Having seen how empowering these loans can be if diligently administered and coupled with financial and management training, I’ve been thinking about lessons for others who are in a position to offer or advance financially self-sustaining solutions in emerging and frontier markets. Some takeaways from the experience:

· Find a local partner and LISTEN to local needs. In emerging markets, drawing from the experience of local partners is crucial to navigating challenges relating to distribution, logistics and infrastructure, while spending time in the field alongside partners is key to gaining first-hand insight into the source of the problems that communities are facing. In our case, Sinapi Aba’s expertise and extensive geographical footprint in Ghana proved invaluable when reaching out to schools with a survey questionnaire to validate the market for a loan program, determine what the program should look like and devise a plan to execute it step by step.
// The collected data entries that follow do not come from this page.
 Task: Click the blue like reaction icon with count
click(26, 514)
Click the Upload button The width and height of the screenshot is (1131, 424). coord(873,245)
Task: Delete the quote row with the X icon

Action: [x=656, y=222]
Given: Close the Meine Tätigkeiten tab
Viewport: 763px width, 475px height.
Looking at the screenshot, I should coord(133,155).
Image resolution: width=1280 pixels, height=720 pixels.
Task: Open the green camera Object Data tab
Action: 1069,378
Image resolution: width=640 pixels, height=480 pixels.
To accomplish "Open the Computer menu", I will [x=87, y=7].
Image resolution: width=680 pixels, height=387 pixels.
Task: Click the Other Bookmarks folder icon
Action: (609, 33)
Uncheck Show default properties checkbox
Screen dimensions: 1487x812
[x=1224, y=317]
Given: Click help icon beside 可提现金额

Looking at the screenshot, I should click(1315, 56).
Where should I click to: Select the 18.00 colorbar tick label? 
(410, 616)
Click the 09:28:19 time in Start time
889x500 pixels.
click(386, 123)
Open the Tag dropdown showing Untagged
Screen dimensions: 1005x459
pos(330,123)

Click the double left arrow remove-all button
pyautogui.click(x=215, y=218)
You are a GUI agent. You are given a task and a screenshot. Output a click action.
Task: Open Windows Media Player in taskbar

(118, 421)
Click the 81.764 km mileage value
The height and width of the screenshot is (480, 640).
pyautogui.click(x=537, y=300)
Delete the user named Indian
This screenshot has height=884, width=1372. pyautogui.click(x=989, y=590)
· Tap into local cultural identity and talent. With input from local children’s education experts and government representatives, IDPF tapped Sesame Workshop to create a set of teaching modules that inspire the academic, social and emotional development of children through child-centered techniques. Each module is delivered through an interactive, in-person training that includes a 10-minute teacher training video and a workbook specifically designed for West African classrooms to guide discussions. The videos feature fun and playful interactions between the beloved Sesame Workshop Muppets Zobi and Kami, with Matilda Asante in the role of their favorite teacher.

· Don’t forget the advocacy piece. With an eye on the broader educational ecosystem, we maintain close relationships with government officials in Ghana as well as NGOs and big donor agencies that fund educational initiatives in developing countries. One of our long-term goals is to focus the conversation more on evidence and delivering quality in the classroom. Ultimately, we hope to encourage experimentation around public-private partnerships that would include support for low-fee private schools, recognizing their importance in educating economically disadvantaged children who don’t have access to dedicated teachers and affordable education.

· Be prepared to pivot or hit pause. Operating and regulatory environments in emerging markets can change unexpectedly. Ghana in 2017 experienced a convergence of economic challenges: high inflation, surging borrowing costs, a continuing plunge in the exchange rate for the local currency, and a deterioration in the balance of trade. Sinapi Aba, meanwhile, had to absorb cost increases as it completed its transition to a savings and loan institution. Schools could still access loans, but we weren’t able to expand proprietor training sessions. Basically, we had to step back and wait for conditions to stabilize.

Now, having worked our way through this stress test, we are well positioned for rapid expansion — and I’m more optimistic than ever about exporting our model beyond Ghana. Countless aspiring owner-operators of schools in the developing world, who see a need in their communities and decide to do something about it, deserve a shot at becoming the next Lily Baah.